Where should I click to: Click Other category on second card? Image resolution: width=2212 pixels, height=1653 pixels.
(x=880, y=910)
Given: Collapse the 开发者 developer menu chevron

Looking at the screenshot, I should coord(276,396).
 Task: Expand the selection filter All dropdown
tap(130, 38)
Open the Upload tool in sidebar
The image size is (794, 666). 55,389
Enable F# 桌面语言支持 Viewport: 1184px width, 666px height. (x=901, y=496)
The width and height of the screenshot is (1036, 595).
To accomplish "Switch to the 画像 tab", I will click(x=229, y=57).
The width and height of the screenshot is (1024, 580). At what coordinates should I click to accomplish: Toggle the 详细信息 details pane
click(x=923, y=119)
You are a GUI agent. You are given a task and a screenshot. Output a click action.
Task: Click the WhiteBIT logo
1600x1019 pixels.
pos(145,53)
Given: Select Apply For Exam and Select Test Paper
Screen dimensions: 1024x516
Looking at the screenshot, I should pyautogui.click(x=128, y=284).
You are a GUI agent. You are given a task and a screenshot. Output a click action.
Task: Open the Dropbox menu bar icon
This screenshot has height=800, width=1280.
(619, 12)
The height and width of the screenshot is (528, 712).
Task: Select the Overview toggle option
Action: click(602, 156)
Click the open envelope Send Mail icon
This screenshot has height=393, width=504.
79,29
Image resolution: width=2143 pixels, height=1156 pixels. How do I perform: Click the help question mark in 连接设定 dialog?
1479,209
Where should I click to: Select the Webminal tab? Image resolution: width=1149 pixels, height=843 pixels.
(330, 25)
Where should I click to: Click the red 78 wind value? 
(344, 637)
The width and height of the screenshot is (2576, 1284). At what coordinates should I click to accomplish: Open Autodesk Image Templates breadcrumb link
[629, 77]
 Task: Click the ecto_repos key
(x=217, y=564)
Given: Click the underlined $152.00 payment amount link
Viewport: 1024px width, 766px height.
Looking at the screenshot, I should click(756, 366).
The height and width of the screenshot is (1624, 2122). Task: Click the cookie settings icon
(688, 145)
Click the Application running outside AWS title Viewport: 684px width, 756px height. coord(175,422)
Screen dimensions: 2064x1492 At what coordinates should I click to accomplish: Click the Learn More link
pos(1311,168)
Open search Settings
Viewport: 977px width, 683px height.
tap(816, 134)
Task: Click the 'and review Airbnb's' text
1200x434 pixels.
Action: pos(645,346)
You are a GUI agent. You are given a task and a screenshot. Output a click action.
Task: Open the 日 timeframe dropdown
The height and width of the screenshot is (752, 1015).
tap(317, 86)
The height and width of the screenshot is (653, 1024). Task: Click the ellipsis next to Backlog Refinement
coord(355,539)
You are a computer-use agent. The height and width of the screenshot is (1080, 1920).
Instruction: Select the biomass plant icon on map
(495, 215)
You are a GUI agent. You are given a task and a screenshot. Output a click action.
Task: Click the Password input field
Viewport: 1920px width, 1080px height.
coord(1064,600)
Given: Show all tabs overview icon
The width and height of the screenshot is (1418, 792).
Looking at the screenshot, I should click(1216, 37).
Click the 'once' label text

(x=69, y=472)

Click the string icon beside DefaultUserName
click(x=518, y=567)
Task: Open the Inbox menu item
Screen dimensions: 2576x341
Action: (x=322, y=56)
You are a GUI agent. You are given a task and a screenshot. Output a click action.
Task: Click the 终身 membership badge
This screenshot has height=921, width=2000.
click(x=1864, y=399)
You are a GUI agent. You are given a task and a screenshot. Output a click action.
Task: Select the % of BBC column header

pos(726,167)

|---|

Update the lines above so that every "Screen dimensions" reads "Display size". Leave everything else unchanged.

> Expected answer
Where should I click to: Click Other category on second card? Image resolution: width=2212 pixels, height=1653 pixels.
(x=880, y=910)
Given: Collapse the 开发者 developer menu chevron

Looking at the screenshot, I should coord(276,396).
 Task: Expand the selection filter All dropdown
tap(130, 38)
Open the Upload tool in sidebar
The image size is (794, 666). 55,389
Enable F# 桌面语言支持 Viewport: 1184px width, 666px height. (x=901, y=496)
The width and height of the screenshot is (1036, 595).
To accomplish "Switch to the 画像 tab", I will click(x=229, y=57).
The width and height of the screenshot is (1024, 580). At what coordinates should I click to accomplish: Toggle the 详细信息 details pane
click(x=923, y=119)
You are a GUI agent. You are given a task and a screenshot. Output a click action.
Task: Click the WhiteBIT logo
1600x1019 pixels.
pos(145,53)
Given: Select Apply For Exam and Select Test Paper
Display size: 1024x516
Looking at the screenshot, I should pyautogui.click(x=128, y=284).
You are a GUI agent. You are given a task and a screenshot. Output a click action.
Task: Open the Dropbox menu bar icon
This screenshot has height=800, width=1280.
(619, 12)
The height and width of the screenshot is (528, 712).
Task: Select the Overview toggle option
Action: click(602, 156)
Click the open envelope Send Mail icon
This screenshot has height=393, width=504.
79,29
Image resolution: width=2143 pixels, height=1156 pixels. How do I perform: Click the help question mark in 连接设定 dialog?
1479,209
Where should I click to: Select the Webminal tab? Image resolution: width=1149 pixels, height=843 pixels.
(330, 25)
Where should I click to: Click the red 78 wind value? 
(344, 637)
The width and height of the screenshot is (2576, 1284). At what coordinates should I click to accomplish: Open Autodesk Image Templates breadcrumb link
[629, 77]
 Task: Click the ecto_repos key
(x=217, y=564)
Given: Click the underlined $152.00 payment amount link
Viewport: 1024px width, 766px height.
Looking at the screenshot, I should click(756, 366).
The height and width of the screenshot is (1624, 2122). Task: Click the cookie settings icon
(688, 145)
Click the Application running outside AWS title Viewport: 684px width, 756px height. coord(175,422)
Display size: 2064x1492 At what coordinates should I click to accomplish: Click the Learn More link
pos(1311,168)
Open search Settings
Viewport: 977px width, 683px height.
tap(816, 134)
Task: Click the 'and review Airbnb's' text
1200x434 pixels.
Action: pos(645,346)
You are a GUI agent. You are given a task and a screenshot. Output a click action.
Task: Open the 日 timeframe dropdown
The height and width of the screenshot is (752, 1015).
tap(317, 86)
The height and width of the screenshot is (653, 1024). Task: Click the ellipsis next to Backlog Refinement
coord(355,539)
You are a computer-use agent. The height and width of the screenshot is (1080, 1920).
Instruction: Select the biomass plant icon on map
(495, 215)
You are a GUI agent. You are given a task and a screenshot. Output a click action.
Task: Click the Password input field
Viewport: 1920px width, 1080px height.
coord(1064,600)
Given: Show all tabs overview icon
The width and height of the screenshot is (1418, 792).
Looking at the screenshot, I should click(1216, 37).
Click the 'once' label text

(x=69, y=472)

Click the string icon beside DefaultUserName
click(x=518, y=567)
Task: Open the Inbox menu item
Display size: 2576x341
Action: (x=322, y=56)
You are a GUI agent. You are given a task and a screenshot. Output a click action.
Task: Click the 终身 membership badge
This screenshot has height=921, width=2000.
click(x=1864, y=399)
You are a GUI agent. You are given a task and a screenshot. Output a click action.
Task: Select the % of BBC column header

pos(726,167)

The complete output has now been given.